## Task instructions
Update the lines from the one containing "Click the Back column header" up to and including the one containing "[x=508, y=588]" by changing "Magnifier tool" to "Zoom tool" and leaving all else as it is. Return only those lines.

--------------------------------------------------

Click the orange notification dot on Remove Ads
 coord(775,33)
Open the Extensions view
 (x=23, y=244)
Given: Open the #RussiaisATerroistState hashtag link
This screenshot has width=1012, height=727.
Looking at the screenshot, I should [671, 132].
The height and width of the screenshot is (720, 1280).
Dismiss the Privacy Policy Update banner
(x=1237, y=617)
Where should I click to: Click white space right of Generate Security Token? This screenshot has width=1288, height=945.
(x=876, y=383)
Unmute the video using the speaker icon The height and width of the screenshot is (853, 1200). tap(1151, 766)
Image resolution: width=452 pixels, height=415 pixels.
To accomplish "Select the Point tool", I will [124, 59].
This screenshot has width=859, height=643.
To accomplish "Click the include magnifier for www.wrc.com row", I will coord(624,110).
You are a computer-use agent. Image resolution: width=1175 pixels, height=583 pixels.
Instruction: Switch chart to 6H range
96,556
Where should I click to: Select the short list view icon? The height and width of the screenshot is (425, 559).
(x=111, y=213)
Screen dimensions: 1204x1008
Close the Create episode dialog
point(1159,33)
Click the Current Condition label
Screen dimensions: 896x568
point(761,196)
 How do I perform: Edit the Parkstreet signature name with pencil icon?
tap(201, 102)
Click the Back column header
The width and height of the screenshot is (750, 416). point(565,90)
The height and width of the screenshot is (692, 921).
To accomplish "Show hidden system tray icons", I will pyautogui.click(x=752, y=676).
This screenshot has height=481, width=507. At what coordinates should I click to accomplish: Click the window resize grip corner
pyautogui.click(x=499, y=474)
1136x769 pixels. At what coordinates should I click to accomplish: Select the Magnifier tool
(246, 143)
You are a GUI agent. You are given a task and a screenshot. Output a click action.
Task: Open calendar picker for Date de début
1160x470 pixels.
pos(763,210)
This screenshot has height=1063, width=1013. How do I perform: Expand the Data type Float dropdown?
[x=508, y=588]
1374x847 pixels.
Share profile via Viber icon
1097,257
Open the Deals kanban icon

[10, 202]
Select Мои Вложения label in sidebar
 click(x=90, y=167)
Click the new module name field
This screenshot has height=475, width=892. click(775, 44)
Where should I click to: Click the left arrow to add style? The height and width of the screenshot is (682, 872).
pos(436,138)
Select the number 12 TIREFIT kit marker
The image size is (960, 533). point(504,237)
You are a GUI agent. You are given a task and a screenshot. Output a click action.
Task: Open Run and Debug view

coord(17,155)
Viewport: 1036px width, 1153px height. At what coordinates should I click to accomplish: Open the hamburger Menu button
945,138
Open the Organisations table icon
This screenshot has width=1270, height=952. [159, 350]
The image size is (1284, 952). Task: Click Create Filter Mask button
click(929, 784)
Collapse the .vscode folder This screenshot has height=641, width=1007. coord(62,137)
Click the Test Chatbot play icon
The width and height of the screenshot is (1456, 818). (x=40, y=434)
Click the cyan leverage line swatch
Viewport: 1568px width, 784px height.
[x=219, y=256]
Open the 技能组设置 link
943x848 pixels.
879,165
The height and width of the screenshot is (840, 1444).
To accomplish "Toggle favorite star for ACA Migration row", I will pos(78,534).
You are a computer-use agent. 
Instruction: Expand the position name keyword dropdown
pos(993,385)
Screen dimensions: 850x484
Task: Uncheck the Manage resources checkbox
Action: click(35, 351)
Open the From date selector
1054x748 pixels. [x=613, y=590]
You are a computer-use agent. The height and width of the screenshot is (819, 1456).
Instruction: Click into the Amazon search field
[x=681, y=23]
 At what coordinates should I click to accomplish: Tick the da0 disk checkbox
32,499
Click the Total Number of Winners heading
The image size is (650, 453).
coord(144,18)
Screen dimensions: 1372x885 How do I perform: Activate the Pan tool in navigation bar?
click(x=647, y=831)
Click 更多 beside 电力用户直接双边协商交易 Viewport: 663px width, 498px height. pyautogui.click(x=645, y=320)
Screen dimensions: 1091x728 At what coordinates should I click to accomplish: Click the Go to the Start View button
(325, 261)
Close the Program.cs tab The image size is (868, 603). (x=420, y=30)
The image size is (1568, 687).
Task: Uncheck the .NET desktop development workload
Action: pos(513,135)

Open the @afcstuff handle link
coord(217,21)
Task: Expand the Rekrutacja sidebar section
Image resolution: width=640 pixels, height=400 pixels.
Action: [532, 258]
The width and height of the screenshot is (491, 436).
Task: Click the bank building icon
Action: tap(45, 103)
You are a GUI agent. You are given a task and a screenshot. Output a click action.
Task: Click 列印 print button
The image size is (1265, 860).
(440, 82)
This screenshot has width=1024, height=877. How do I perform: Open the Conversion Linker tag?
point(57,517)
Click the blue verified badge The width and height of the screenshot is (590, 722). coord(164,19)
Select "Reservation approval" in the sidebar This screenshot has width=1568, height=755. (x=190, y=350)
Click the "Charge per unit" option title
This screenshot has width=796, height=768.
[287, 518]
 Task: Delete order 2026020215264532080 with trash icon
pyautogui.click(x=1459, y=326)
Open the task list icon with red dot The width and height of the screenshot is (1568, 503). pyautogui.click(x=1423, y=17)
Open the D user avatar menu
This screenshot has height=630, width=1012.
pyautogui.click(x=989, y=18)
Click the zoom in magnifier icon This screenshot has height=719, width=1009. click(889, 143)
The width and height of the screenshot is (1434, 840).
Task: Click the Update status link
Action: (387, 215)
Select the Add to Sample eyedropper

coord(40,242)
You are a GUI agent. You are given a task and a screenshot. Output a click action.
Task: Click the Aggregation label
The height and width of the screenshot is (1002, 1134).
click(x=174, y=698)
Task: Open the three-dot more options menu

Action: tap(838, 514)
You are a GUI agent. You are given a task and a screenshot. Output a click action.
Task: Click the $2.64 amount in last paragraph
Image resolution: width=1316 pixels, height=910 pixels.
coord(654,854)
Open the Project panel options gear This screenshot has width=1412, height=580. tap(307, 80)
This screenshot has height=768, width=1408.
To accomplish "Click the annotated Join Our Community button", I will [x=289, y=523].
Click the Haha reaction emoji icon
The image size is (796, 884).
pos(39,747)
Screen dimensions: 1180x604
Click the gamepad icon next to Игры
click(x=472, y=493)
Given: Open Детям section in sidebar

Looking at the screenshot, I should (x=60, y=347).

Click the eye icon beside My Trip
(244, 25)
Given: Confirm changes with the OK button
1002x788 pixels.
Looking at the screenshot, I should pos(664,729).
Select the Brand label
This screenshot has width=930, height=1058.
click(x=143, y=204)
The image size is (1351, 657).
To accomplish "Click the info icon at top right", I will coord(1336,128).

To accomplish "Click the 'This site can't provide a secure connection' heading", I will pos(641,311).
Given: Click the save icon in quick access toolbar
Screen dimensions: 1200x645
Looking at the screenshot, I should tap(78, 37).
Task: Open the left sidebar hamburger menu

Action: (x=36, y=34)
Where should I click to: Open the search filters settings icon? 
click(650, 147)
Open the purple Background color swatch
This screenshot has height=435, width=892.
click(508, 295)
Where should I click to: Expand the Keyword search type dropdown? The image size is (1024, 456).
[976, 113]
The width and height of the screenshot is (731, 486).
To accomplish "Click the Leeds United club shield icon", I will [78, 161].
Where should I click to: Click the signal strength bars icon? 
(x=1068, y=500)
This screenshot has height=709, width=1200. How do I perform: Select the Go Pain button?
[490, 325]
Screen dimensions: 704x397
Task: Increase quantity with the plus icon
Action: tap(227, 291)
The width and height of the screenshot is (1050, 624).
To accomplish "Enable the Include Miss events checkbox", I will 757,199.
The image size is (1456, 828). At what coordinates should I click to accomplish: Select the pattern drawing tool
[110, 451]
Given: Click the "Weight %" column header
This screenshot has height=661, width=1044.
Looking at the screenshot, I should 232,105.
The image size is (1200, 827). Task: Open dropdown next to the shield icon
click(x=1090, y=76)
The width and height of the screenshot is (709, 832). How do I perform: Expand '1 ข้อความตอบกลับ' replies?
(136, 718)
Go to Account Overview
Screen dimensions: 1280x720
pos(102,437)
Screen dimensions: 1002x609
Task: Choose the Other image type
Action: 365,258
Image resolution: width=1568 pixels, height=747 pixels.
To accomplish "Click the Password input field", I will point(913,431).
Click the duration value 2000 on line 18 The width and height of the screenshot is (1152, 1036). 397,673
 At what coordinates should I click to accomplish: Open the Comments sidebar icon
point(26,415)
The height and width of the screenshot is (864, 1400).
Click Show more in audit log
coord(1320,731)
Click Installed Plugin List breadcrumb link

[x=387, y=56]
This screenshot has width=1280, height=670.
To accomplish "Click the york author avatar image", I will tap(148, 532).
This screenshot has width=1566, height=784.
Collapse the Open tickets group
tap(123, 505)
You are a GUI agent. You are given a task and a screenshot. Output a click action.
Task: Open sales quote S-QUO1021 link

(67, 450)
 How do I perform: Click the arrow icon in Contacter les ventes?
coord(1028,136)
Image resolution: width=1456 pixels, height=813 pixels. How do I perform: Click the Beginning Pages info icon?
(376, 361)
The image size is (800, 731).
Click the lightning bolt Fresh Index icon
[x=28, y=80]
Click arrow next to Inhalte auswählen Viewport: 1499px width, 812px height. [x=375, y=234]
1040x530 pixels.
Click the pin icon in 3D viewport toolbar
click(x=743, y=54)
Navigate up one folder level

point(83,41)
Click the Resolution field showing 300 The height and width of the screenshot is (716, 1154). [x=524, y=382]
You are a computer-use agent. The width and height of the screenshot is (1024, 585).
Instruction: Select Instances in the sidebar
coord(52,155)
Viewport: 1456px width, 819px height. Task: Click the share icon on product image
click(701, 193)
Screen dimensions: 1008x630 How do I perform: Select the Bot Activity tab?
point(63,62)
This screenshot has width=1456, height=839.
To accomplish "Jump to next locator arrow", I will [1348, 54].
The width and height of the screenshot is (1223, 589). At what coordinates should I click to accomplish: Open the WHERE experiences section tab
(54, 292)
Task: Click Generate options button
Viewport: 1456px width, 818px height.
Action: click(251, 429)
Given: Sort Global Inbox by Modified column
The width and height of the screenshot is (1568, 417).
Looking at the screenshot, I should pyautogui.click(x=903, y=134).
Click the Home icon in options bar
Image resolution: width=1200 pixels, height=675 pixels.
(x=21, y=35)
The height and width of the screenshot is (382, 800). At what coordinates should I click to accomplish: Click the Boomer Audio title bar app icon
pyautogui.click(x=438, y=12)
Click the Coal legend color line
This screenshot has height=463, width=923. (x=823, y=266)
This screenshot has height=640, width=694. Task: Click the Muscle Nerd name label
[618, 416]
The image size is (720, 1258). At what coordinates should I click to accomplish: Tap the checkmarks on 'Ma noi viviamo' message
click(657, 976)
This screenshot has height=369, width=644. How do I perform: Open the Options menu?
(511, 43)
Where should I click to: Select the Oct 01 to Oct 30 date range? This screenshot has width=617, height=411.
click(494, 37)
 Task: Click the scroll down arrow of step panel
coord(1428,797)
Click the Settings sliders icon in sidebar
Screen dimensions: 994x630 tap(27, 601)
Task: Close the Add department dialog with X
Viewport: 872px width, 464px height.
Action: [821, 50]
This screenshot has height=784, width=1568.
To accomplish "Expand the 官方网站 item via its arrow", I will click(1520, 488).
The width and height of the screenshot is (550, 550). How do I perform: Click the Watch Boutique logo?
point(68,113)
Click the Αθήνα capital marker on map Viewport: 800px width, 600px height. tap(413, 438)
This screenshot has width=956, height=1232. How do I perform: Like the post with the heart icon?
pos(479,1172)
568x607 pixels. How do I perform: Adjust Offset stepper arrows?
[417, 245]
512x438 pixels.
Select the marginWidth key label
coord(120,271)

--------------------------------------------------

## In response
Click the Back column header
The width and height of the screenshot is (750, 416). point(565,90)
The height and width of the screenshot is (692, 921).
To accomplish "Show hidden system tray icons", I will pyautogui.click(x=752, y=676).
This screenshot has height=481, width=507. At what coordinates should I click to accomplish: Click the window resize grip corner
pyautogui.click(x=499, y=474)
1136x769 pixels. At what coordinates should I click to accomplish: Select the Zoom tool
(246, 143)
You are a GUI agent. You are given a task and a screenshot. Output a click action.
Task: Open calendar picker for Date de début
1160x470 pixels.
pos(763,210)
This screenshot has height=1063, width=1013. How do I perform: Expand the Data type Float dropdown?
[x=508, y=588]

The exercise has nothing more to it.